QUESTIONS TO ANSWER:
1. Decide whether each statement below agrees with the totoaba article. Answer yes or no for each, and quote the deciding words of the article exactly.
(a) International trade in the totoaba is banned.
(b) The Vaquita Recovery Team estimated that more than 100 vaquitas remain in the wild.
(c) The totoaba bladders reach Hong Kong from South America.
2. List every animal species that the totoaba article mentions by a specific name.

TEXT UNDER STUDY:

◆ ◆ ◆ ◆

More than a dozen seafood vendors in Hong Kong are openly selling the dried swim bladders of a critically endangered and protected species of fish, which are being smuggled into the city effortlessly from North America via legal channels, a Greenpeace investigation has found.

While the sale of fish bladder, also known as maw, is commonplace in Hong Kong, those from the totoaba, a marine fish indigenous to the Gulf of California in Mexico, are considered a highly prized delicacy, especially on the mainland, where they can fetch as much as HK$1 million ($128,883 US) per kilogram.

International trade in the totoaba is banned. And conservation group Greenpeace says poaching is also helping drive the extinction of another rare marine mammal, the vaquita, which is indigenous to the same area and has a tendency to get stuck in gillnets used to catch the totoaba.

A recent report published by an international Vaquita Recovery Team estimated there were fewer than 100 vaquitas alive in the wild. They are expected to be wiped out by 2018 unless drastic steps are taken immediately.

“The city has become a hub for illegal wildlife trade, with devastating results as far away as Mexico for the nearly extinct vaquita,” said Greenpeace’s East Asia programme manager Gloria Chang Wan-ki.

“If nothing is done now, they will … potentially follow the Yangtze River dolphin into oblivion and become the second species of whale, dolphin or porpoise driven to extinction in human history.”

Silvia Diaz Perez of Greenpeace Mexico said gangs in the north of the Latin American nation source the totoaba and sell them through middlemen in major cities on the west coast of the United States.

“If you look at the price of swim bladder, the smuggling of it would be even more lucrative than cocaine,” she said.

◆ ◆ ◆ ◆

DATA SHOWN:
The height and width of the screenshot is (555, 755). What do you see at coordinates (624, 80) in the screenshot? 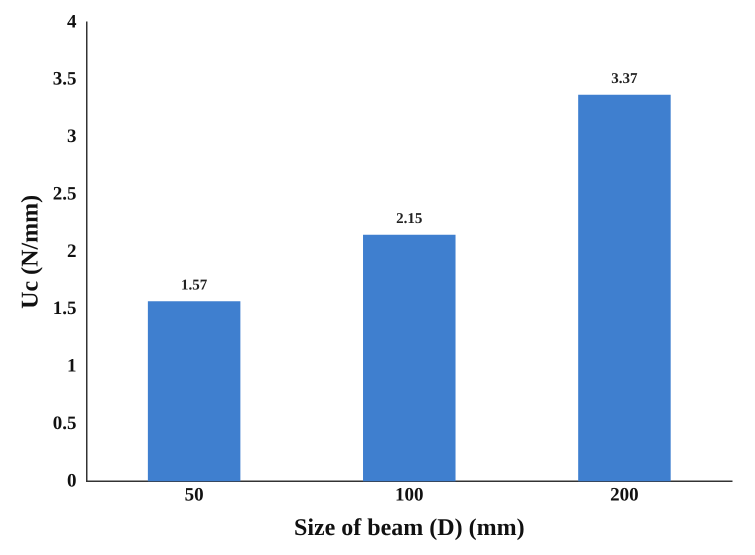
I see `data-label: 3.37` at bounding box center [624, 80]. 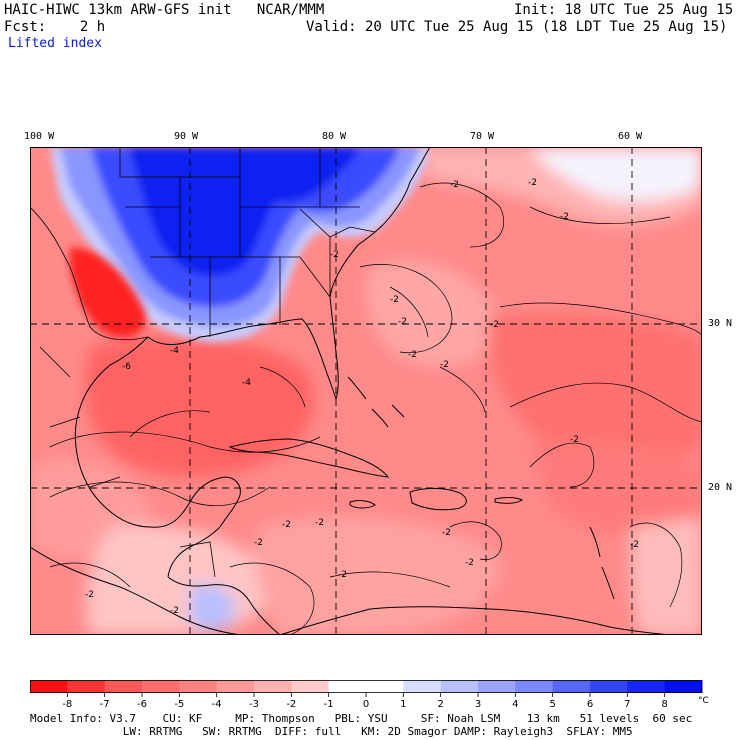 What do you see at coordinates (616, 488) in the screenshot?
I see `field-e-atl` at bounding box center [616, 488].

◆ ◆ ◆ ◆

YOUR WRITTEN ANSWERS:
1.
(a) Yes: "International trade in the totoaba is banned."
(b) No: "fewer than 100 vaquitas alive in the wild"
(c) No: "smuggled into the city effortlessly from North America via legal channels"

2.
- totoaba
- vaquita
- Yangtze River dolphin